Return the data word for word, from the line with "You are a GUI" up to and including the line with "Action: click(x=12, y=73)". Leave the pictures out of your answer.
● ● ● ● ●
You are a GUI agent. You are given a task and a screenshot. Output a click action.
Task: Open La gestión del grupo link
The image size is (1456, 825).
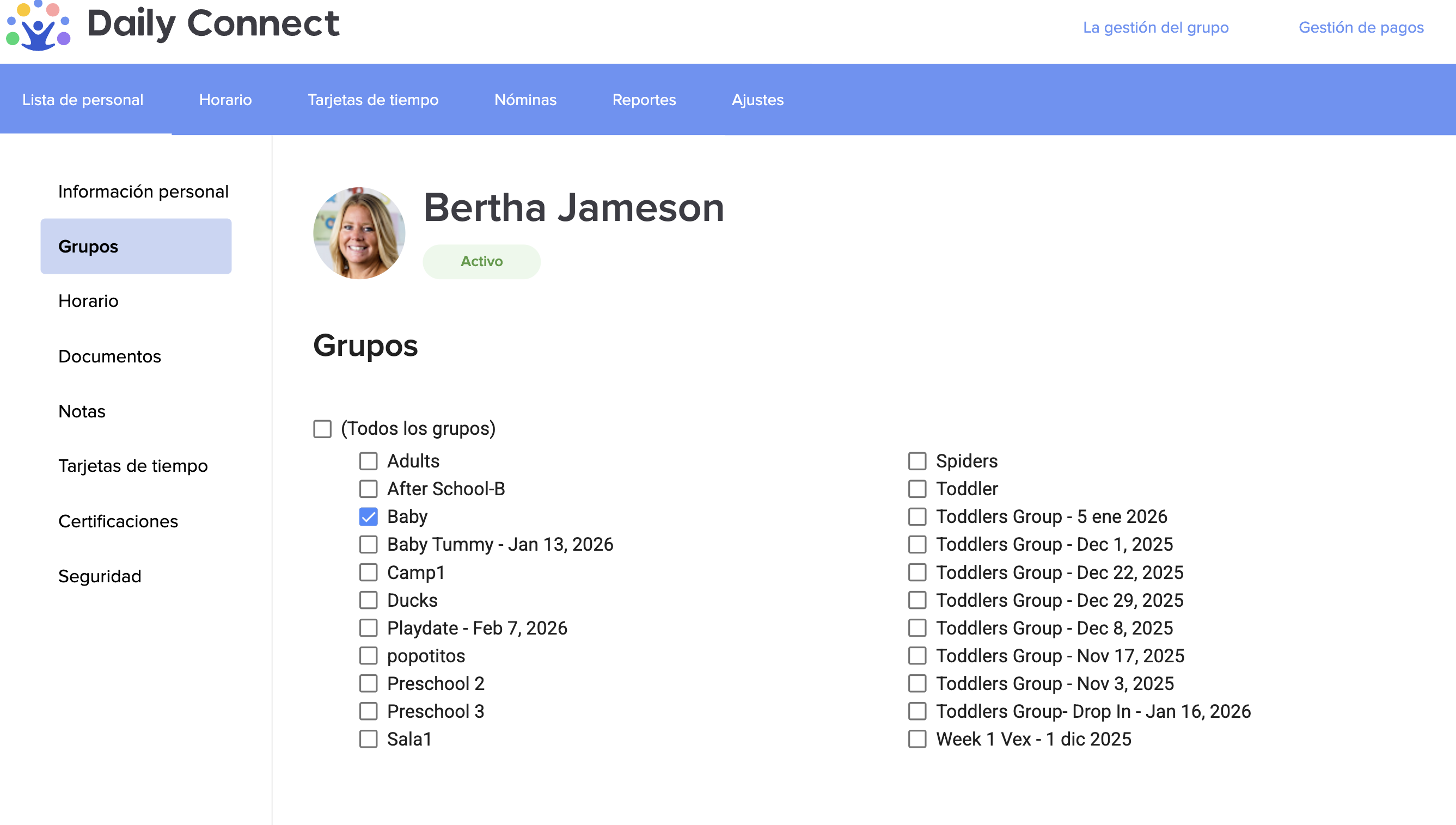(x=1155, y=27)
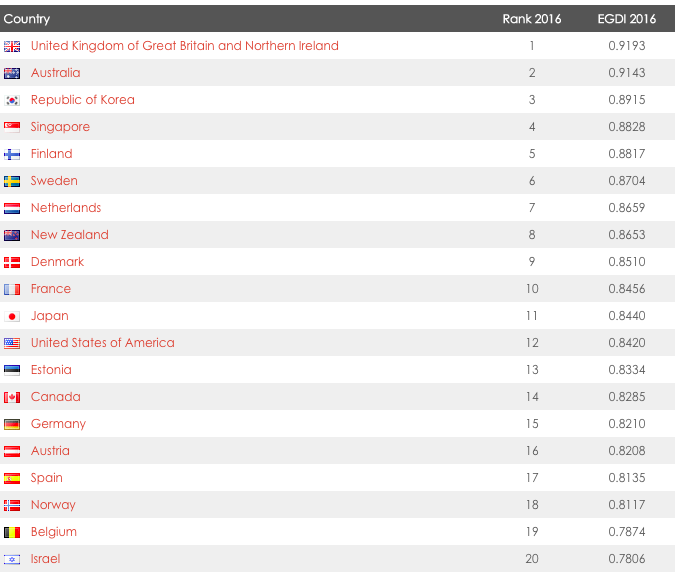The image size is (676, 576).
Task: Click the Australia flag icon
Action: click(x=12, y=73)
● ● ● ● ●
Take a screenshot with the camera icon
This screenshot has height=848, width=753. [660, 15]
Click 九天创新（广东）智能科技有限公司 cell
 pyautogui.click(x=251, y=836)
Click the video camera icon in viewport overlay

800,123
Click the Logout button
● ● ● ● ●
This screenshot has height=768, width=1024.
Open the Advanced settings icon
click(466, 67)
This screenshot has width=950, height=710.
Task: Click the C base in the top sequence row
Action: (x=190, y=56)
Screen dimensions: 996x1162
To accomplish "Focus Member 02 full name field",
● ● ● ● ●
THE RESULT:
You are a GUI agent. You are given a task and a screenshot. Output a click action.
Task: Open La gestión del grupo link
The image size is (1456, 825).
(x=1155, y=27)
The image size is (676, 576).
Task: Click the Australia flag icon
Action: click(x=12, y=73)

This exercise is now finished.